In an ostensibly spontaneous style, clearly influenced by the work of Cézanne, Cubism, and Futurism (all of which he studied and absorbed while working abroad), Hugh Conde Miller reflected the pulsating vitality of New York City after World War II in a jitterbug of lines and brightly colored planes. This lively watercolor represents the Queensboro Bridge (completed in 1909; see plate 85), which spans the East River and Welfare Island (now Roosevelt Island), connecting Manhattan to Queens. The two rivers of the title are both segments of the East River resulting from the division around Welfare Island. Geometric forms and restless brushwork suggesting air, water, sailing vessels, and the institutions that gave the island its name at that period, animate the scene with a rhythmic, almost musical movement.
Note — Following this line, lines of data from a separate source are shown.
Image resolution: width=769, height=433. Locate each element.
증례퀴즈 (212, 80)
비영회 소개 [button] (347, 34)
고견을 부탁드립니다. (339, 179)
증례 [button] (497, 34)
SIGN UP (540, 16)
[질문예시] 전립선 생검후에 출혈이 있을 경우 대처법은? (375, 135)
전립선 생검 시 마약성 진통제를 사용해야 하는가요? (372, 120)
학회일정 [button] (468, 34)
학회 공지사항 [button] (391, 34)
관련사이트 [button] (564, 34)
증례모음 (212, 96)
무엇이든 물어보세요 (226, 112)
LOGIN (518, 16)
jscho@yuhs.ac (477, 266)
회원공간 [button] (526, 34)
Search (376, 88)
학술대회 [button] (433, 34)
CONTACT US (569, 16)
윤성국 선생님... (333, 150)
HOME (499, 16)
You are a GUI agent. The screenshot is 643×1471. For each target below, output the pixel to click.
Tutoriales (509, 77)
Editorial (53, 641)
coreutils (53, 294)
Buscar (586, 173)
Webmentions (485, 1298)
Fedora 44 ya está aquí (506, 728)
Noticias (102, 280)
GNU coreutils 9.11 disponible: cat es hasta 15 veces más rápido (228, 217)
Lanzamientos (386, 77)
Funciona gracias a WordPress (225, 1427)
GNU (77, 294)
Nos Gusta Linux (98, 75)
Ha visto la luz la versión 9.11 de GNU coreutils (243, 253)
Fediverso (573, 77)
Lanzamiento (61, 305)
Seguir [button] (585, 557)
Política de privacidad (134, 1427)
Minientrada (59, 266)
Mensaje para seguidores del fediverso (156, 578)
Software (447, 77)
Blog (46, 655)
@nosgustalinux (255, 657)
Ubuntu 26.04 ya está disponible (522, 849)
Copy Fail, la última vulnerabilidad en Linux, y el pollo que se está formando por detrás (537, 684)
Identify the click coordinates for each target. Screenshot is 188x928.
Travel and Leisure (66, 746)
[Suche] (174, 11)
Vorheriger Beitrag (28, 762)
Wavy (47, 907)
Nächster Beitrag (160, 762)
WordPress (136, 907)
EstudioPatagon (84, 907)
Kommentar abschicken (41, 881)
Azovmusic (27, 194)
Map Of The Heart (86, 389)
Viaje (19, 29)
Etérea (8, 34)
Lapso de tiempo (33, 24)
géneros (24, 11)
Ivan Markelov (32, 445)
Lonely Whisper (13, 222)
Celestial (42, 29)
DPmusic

Miller, born in Louisville, Kentucky, studied at the Cincinnati Art Academy and at the Art Students League in New York with John Stuart Curry, George Grosz, Harry Sternberg, and Will Barnet. In the late 1930s he moved to France where, after the outbreak of World War II, he was stationed with the American armed forces. Miller continued to work abroad through the late 1940s and then returned to New York City, living in Brooklyn. At the same time he rented a studio on Houston Street at the Bowery and taught at the Brooklyn Museum School.1 Bridge over Two Rivers is characteristic of Miller's best mid-career work: fresh, colorful explorations of New York's dynamic cityscape that seem on the brink of dissolving into abstraction yet retain a powerful underlying structure.

Notes:

  1  Biographical information from Hugh Miller's New York, brochure for exhibition of the same name, January 5 -February 5, 1994, Kraushaar Galleries, New York City.